En fait, j’ai fait deux ans de prépa, c’est donc ma première année à la fac. L’adaptation a été difficile, notamment pour les matières techniques : ancien français et grammaire que je n’avais jamais étudiées auparavant. J’ai d’énormes lacunes en latin, et malheureusement, ma méthode de travail est également à revoir : je suis une adepte du travail fait à la dernière minute, je n’ai pas pour habitude de faire des fiches, de retaper mes cours suffisamment à l’avance etc… Bref, j’ai 3 ans (voire 4 puisqu’il parait que c’est difficile d’obtenir l’agrégation la première année) devant moi pour corriger cela. Il faut ajouter à cela un autre problème : je fais pas mal de fautes d’expression et encore (honte à moi) d’orthographe.

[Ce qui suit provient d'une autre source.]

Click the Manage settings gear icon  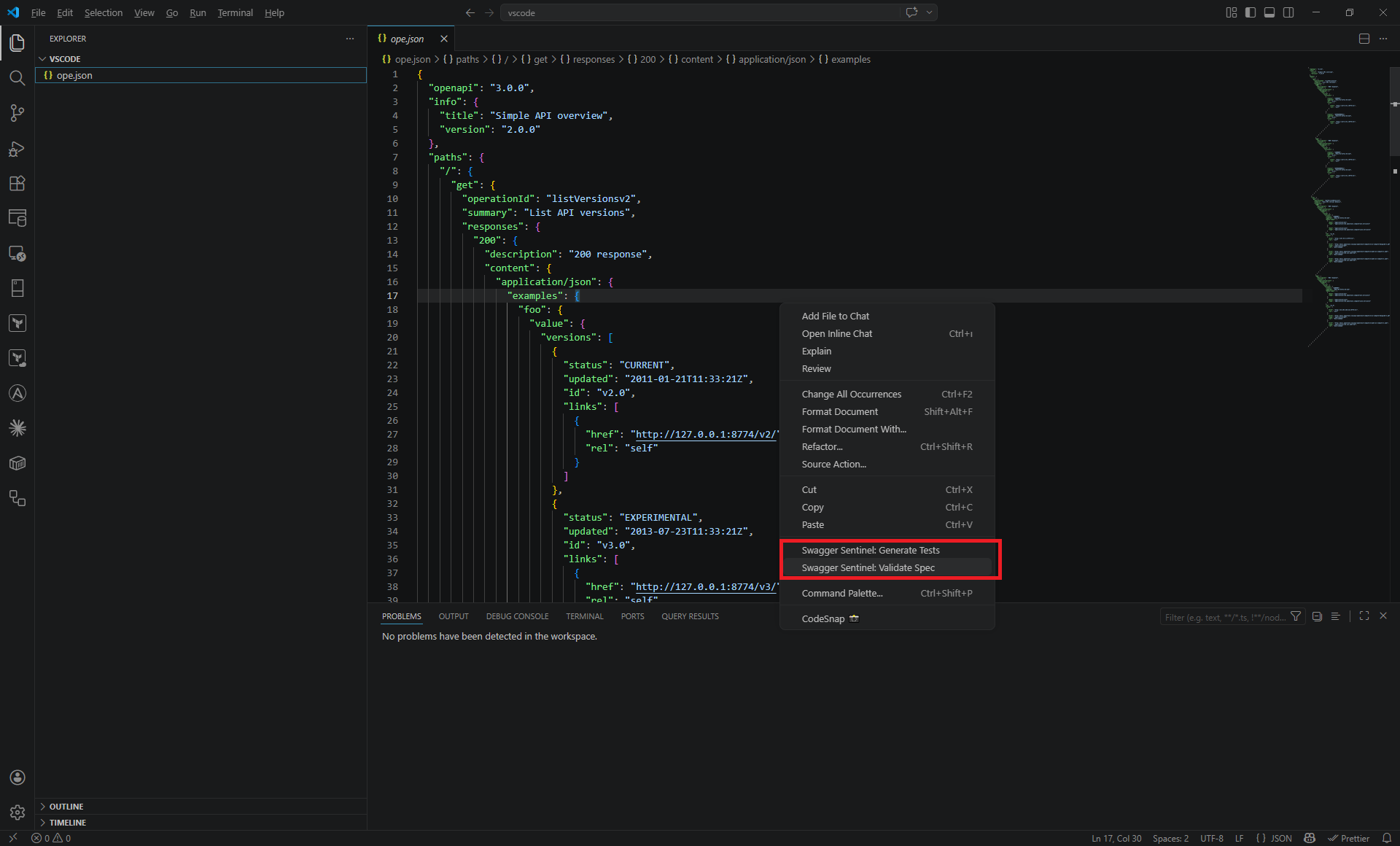(x=17, y=812)
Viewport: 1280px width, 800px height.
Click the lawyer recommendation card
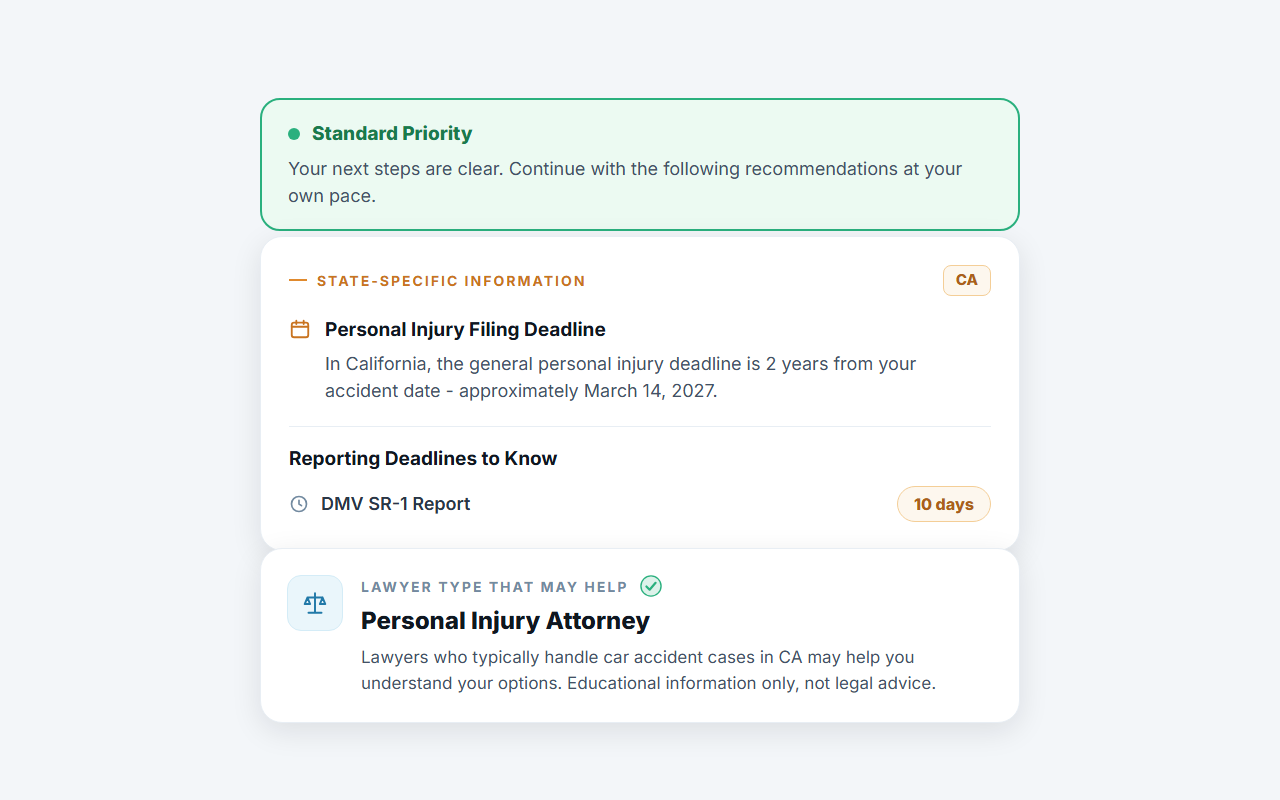coord(640,635)
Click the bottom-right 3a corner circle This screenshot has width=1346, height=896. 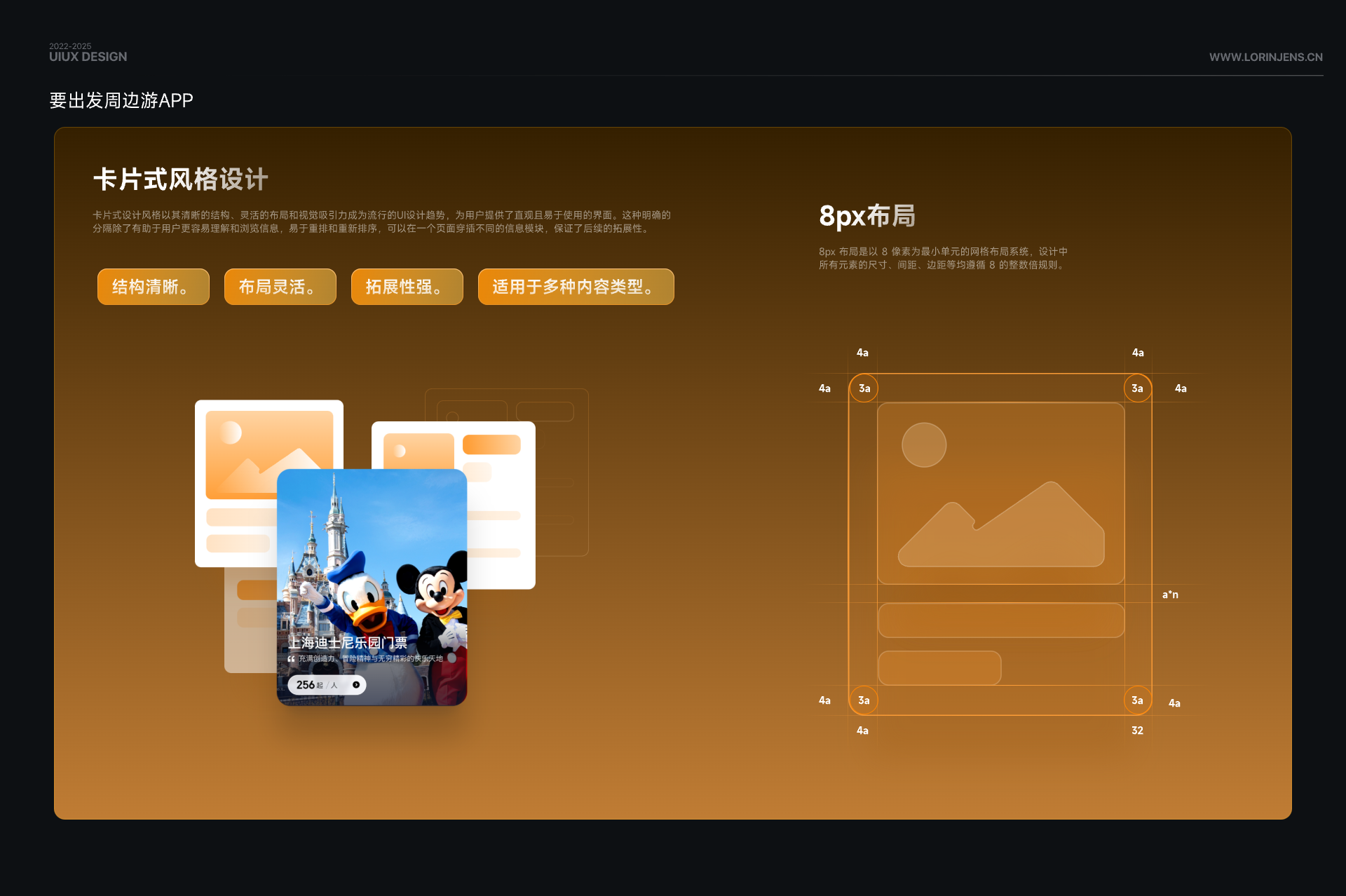tap(1137, 700)
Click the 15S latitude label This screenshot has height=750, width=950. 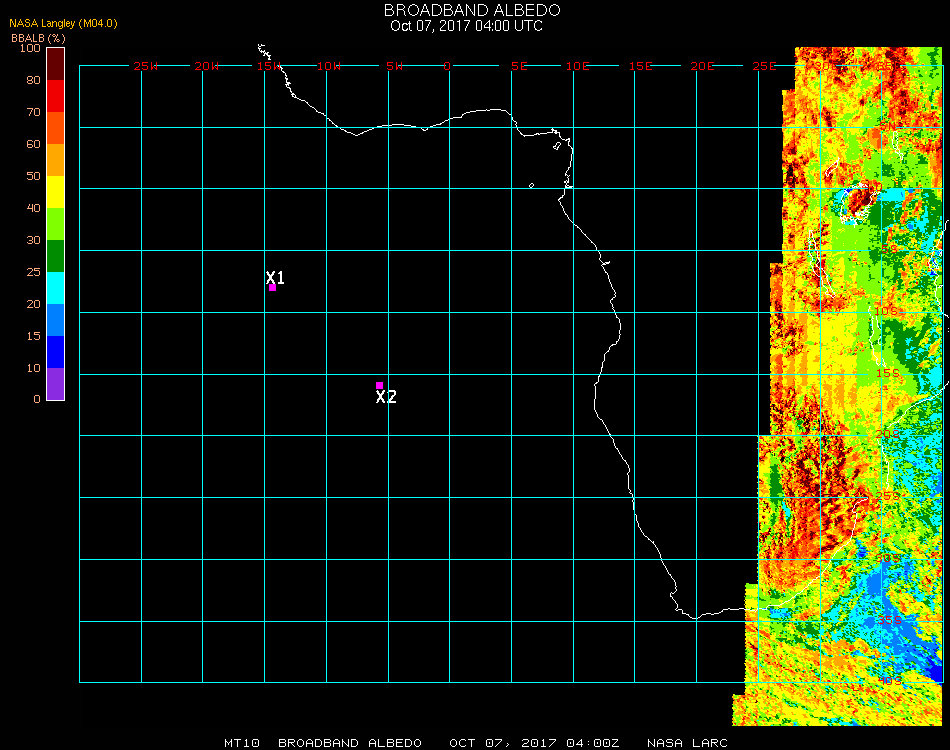click(x=887, y=374)
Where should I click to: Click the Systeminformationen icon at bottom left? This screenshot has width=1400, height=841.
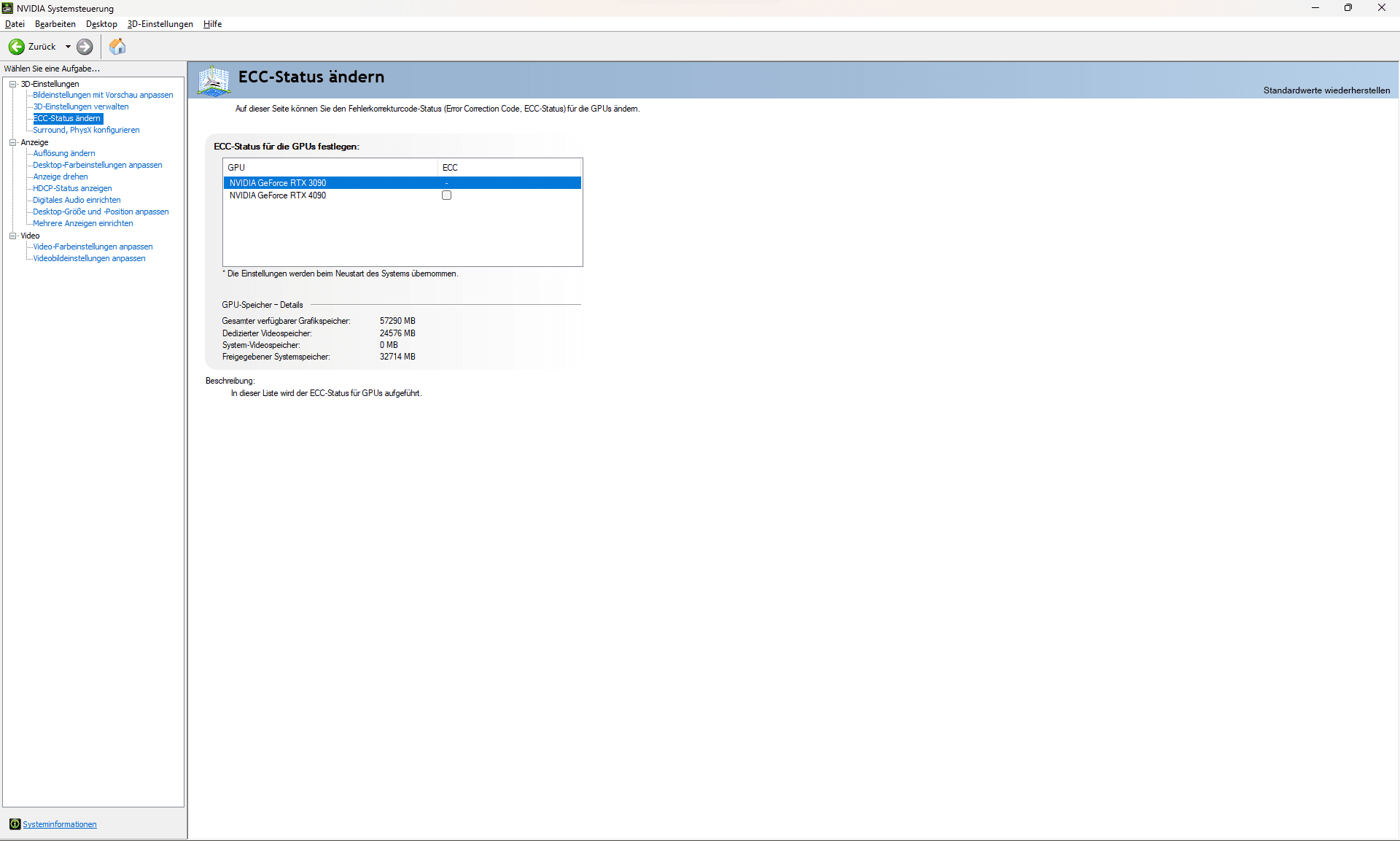point(15,824)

J’en viens enfin à ma question
Quelqu’un pourrait il me conseiller : comment m’organiser pendant ces 3 ans à venir ? Comment ne pas perdre pied devant la masse de connaissance à maîtriser et comment synthétiser celle qui est déjà en ma possession (quelque part dans les vieux classeurs que je conserve, dans ma bibliothèque et dans ma mémoire) ?
J’ai oublié un détail important : je travaille entre 15 et 30 h par semaine pour payer mon logement et mes études ( ce qui n’aide pas ce problème d’organisation)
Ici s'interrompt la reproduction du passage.